**WHAT TO WORK ON**.
Among the entries below, retype exactly the lines starting with the one with "Ekonomia (21, 2184)" and going on through the one with "Advocacy (645, 790)", but not the pictures.

******

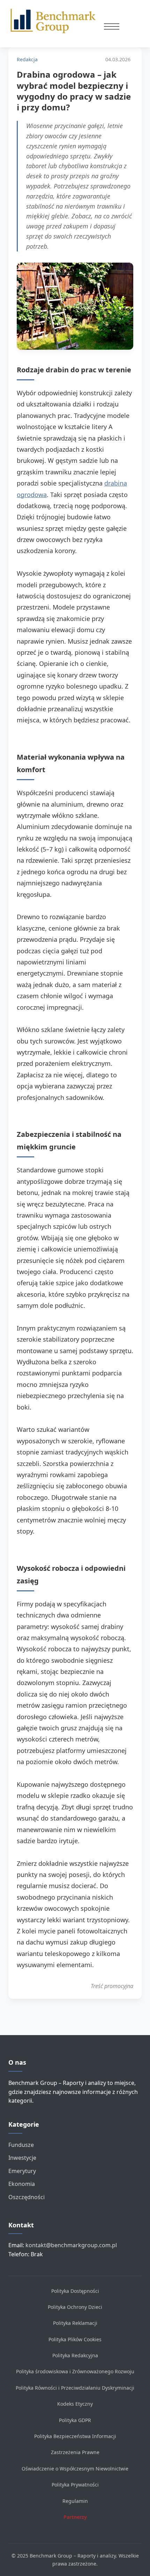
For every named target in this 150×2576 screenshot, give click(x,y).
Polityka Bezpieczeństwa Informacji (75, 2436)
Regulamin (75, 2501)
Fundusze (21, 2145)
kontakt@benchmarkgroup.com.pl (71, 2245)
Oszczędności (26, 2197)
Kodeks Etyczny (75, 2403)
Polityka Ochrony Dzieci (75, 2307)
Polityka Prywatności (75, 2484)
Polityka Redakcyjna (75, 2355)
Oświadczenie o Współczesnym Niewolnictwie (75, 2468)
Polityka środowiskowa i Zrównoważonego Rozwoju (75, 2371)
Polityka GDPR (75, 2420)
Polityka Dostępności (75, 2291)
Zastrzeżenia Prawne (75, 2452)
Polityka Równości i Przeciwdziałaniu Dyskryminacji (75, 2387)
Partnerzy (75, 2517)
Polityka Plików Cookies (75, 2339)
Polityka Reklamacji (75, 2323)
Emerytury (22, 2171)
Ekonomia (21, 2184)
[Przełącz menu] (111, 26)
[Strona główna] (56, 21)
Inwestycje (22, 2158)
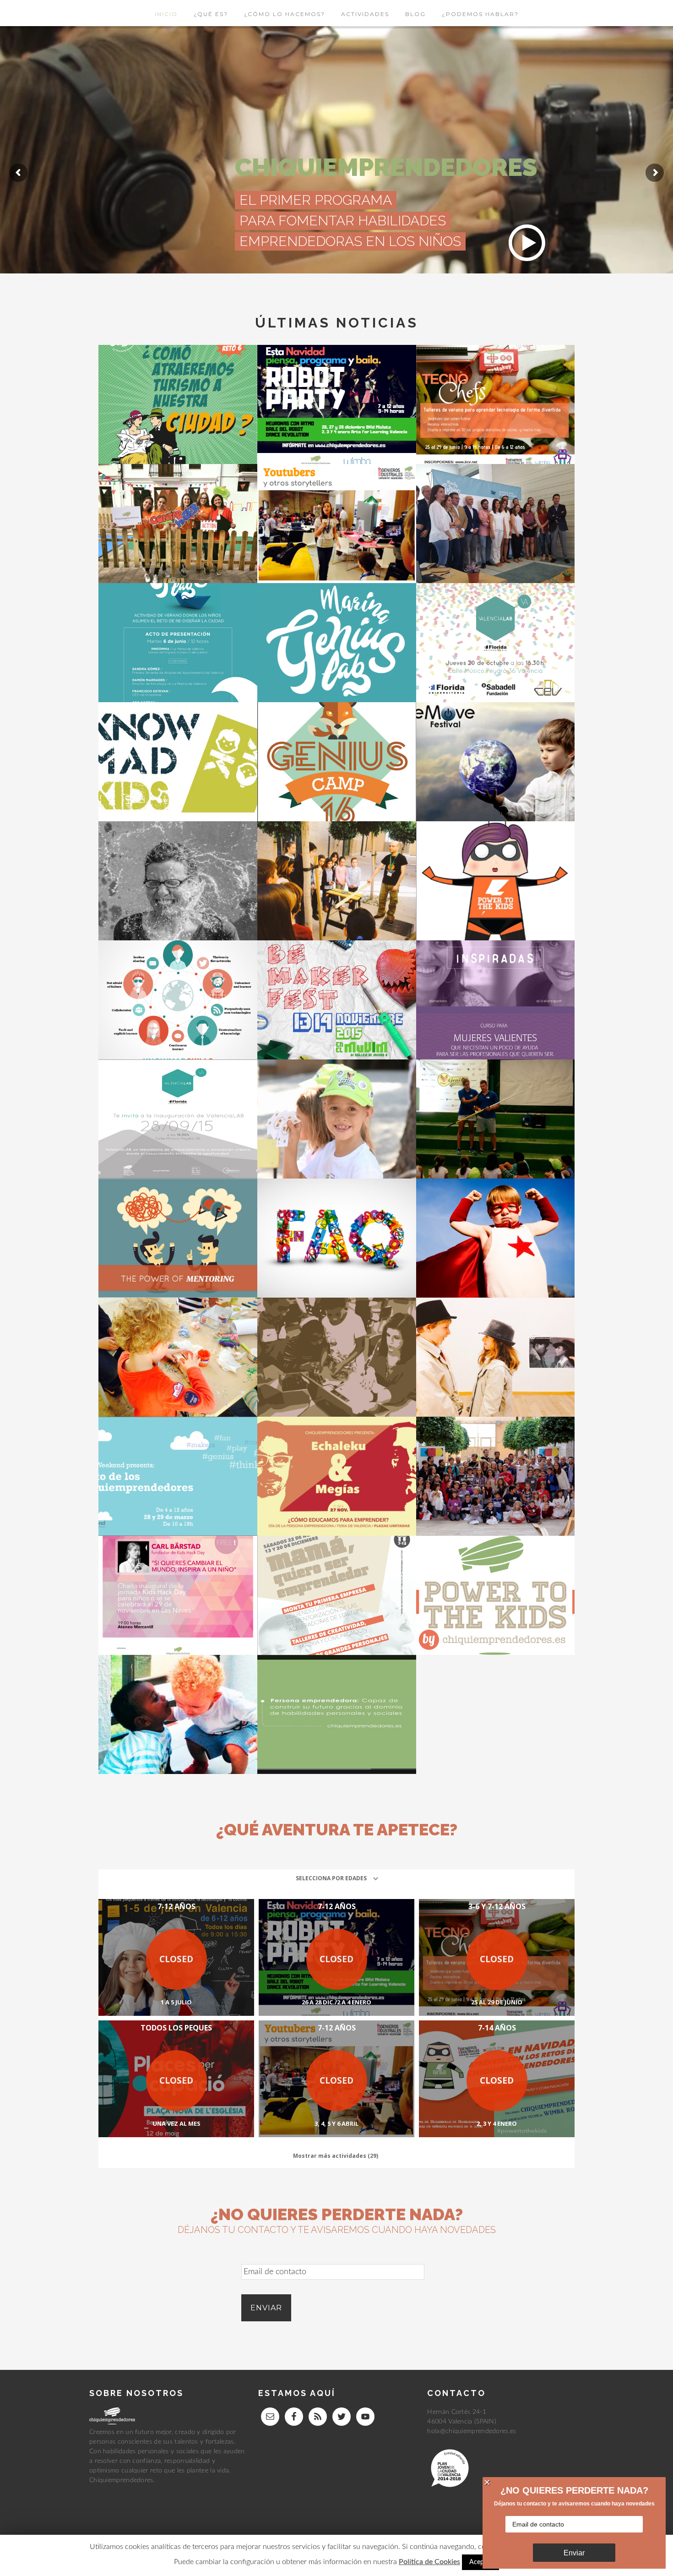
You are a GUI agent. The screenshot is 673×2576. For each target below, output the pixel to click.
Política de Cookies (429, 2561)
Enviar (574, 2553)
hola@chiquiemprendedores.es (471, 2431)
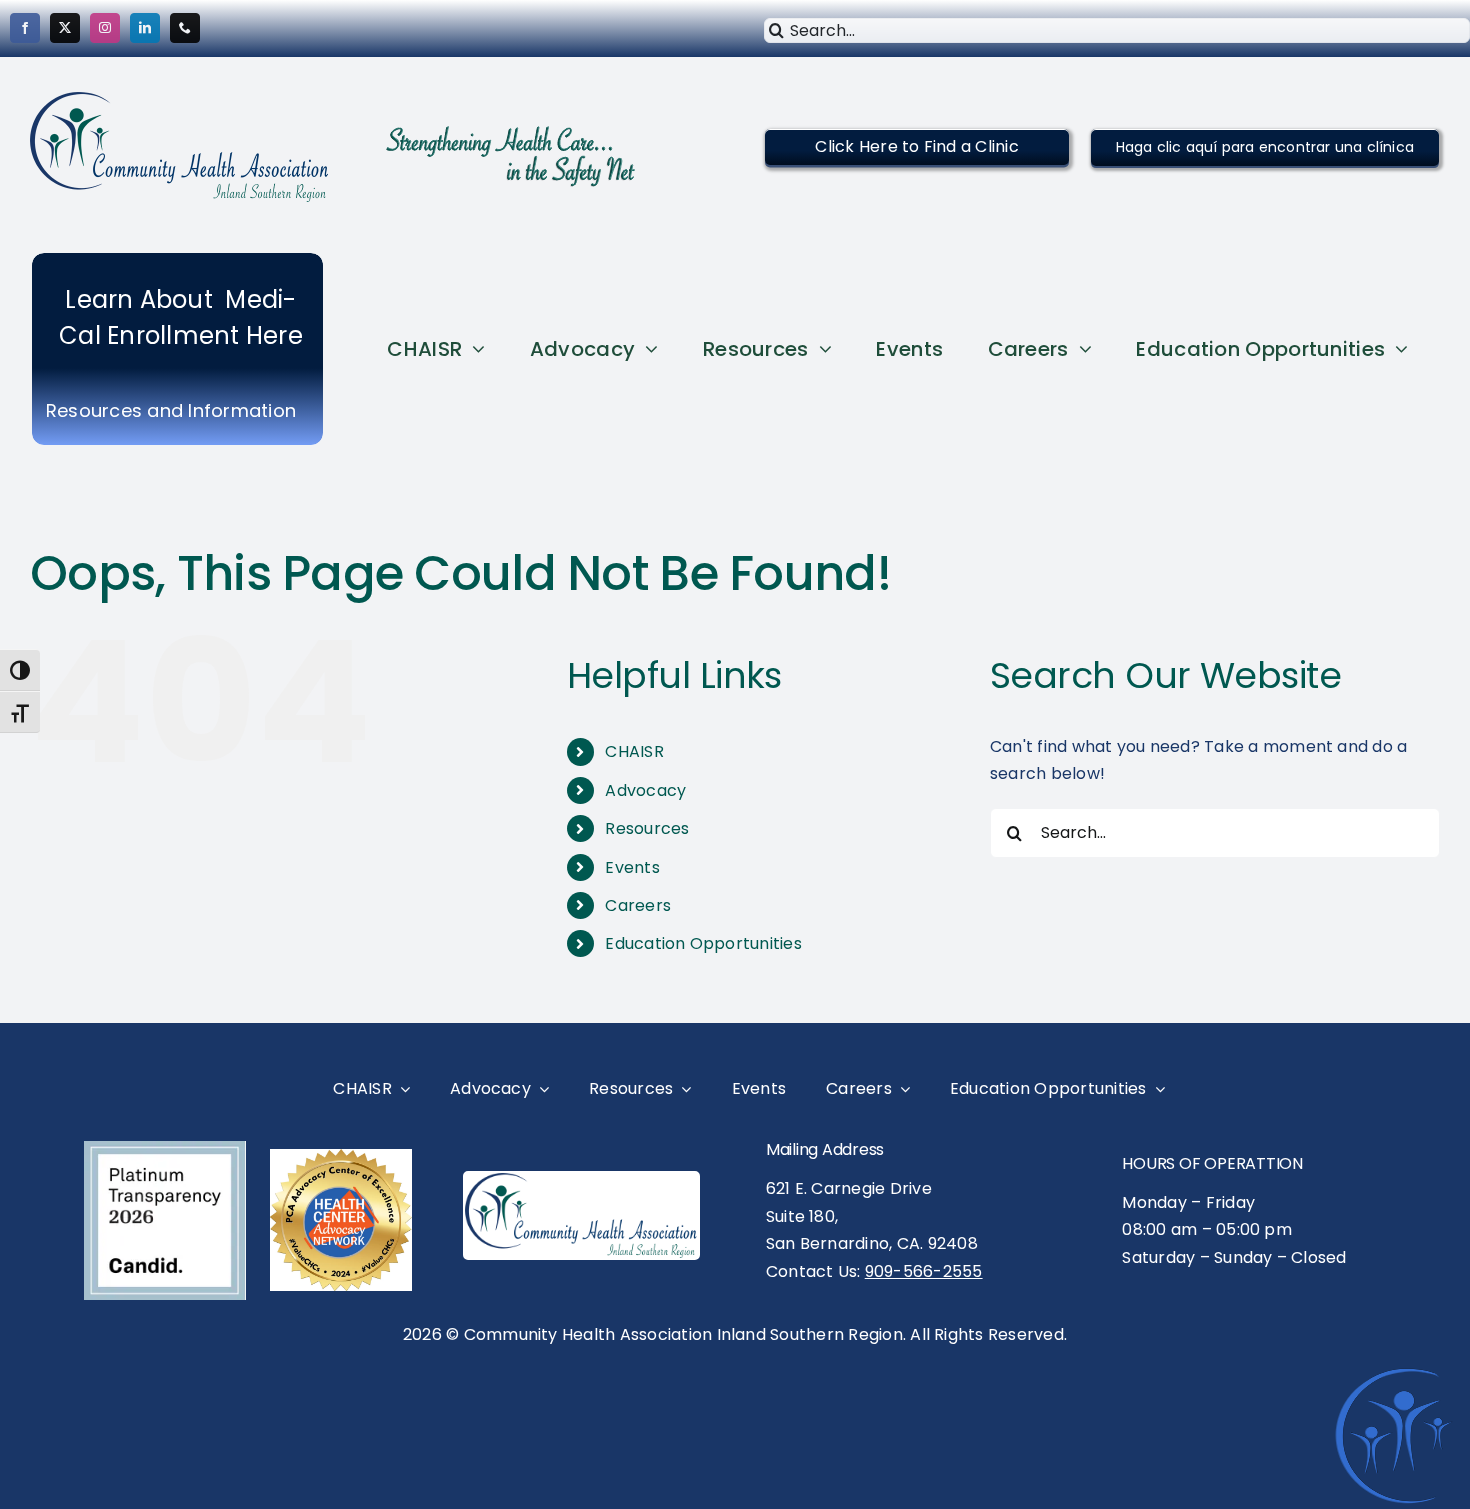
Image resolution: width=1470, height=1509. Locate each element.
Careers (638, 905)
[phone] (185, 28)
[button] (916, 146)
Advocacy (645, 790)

******

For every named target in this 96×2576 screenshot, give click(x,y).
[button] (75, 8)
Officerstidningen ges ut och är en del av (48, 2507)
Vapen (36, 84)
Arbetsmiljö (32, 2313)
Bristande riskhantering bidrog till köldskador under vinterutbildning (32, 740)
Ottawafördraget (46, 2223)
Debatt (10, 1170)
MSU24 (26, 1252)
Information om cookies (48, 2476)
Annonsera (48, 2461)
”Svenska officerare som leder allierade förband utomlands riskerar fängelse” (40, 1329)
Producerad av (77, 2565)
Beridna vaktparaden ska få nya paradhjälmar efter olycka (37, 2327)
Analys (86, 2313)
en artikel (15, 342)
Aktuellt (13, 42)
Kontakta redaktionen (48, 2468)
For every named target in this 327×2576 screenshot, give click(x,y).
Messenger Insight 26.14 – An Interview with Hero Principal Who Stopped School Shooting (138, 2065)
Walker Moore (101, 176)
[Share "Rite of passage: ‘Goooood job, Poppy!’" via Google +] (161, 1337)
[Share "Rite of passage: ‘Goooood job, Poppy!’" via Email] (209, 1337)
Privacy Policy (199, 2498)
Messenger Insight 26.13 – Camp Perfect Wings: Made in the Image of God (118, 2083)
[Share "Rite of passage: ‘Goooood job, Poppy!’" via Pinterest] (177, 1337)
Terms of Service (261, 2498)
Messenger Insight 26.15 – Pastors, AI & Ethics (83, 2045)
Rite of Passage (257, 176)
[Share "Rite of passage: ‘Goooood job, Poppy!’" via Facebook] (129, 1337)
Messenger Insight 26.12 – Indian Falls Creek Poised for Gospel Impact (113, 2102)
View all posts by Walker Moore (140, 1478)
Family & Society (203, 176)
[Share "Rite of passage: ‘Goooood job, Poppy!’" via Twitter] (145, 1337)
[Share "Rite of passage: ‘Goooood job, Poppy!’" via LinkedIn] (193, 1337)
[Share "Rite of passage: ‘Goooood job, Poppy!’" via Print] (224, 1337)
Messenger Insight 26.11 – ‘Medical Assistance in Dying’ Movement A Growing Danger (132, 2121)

******

**EXERCISE ANSWER**.
Ekonomia (21, 2184)
[Przełącz menu] (111, 26)
[Strona główna] (56, 21)
Inwestycje (22, 2158)
You are a GUI agent. The screenshot is 673×2576. For each target below, output the pixel to click.
Política de Cookies (429, 2561)
Enviar (574, 2553)
hola@chiquiemprendedores.es (471, 2431)
Image resolution: width=1470, height=1509. Locate each element.
Careers (638, 905)
[phone] (185, 28)
[button] (916, 146)
Advocacy (645, 790)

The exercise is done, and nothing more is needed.